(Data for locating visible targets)
◆ ◆ ◆ ◆

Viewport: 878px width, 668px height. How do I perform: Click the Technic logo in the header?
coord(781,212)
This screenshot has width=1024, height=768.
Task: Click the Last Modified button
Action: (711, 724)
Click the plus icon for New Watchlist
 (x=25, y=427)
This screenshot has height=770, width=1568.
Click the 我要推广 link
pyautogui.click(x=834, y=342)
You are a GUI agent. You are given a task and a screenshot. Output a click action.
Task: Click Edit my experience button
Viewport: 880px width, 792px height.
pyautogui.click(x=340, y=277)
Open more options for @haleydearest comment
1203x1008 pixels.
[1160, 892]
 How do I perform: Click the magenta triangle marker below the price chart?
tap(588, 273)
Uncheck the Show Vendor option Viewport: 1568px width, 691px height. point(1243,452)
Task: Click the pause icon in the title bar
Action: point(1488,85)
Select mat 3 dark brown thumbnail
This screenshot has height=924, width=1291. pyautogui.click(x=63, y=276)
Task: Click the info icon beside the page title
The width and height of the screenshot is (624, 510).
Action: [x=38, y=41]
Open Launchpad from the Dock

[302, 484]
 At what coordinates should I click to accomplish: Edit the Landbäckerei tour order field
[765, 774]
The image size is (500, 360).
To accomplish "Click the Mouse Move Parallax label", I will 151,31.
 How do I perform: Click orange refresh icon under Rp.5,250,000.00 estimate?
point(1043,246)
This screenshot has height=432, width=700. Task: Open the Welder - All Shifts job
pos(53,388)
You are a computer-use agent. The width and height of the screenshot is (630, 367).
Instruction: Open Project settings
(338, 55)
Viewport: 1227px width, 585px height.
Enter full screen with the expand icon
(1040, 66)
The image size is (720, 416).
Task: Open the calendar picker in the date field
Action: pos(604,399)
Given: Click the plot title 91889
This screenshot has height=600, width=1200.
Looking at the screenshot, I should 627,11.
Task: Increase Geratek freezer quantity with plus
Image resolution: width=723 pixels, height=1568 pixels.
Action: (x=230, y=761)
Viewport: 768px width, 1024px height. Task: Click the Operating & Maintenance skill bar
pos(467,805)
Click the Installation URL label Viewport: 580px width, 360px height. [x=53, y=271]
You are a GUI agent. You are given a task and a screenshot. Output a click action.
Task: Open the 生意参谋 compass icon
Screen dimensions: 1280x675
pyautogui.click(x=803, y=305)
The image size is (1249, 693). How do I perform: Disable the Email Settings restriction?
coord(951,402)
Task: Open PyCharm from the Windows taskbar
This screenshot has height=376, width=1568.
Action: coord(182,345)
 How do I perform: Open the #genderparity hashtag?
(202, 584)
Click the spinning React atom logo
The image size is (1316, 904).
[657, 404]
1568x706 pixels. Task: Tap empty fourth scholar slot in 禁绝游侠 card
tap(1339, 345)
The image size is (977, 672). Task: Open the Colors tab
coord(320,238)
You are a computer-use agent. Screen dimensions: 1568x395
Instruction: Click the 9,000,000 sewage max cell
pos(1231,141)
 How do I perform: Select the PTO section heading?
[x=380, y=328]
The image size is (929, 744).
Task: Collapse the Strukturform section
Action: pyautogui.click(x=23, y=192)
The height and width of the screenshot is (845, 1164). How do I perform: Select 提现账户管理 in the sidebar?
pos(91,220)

◆ ◆ ◆ ◆

> _Task description_: Convert the items from the line containing "Viewport: 768px width, 1024px" down to the line containing "Click the Installation" into a two-column CSV with the columns instruction and coordinates. Give one row per item, put each value in a single quoted field, and replace any line breaks with spaces.

> _Result of this task_:
instruction,coordinates
"Viewport: 768px width, 1024px height. Task: Click the Operating & Maintenance skill bar","pos(467,805)"
"Click the Installation URL label Viewport: 580px width, 360px height.","[x=53, y=271]"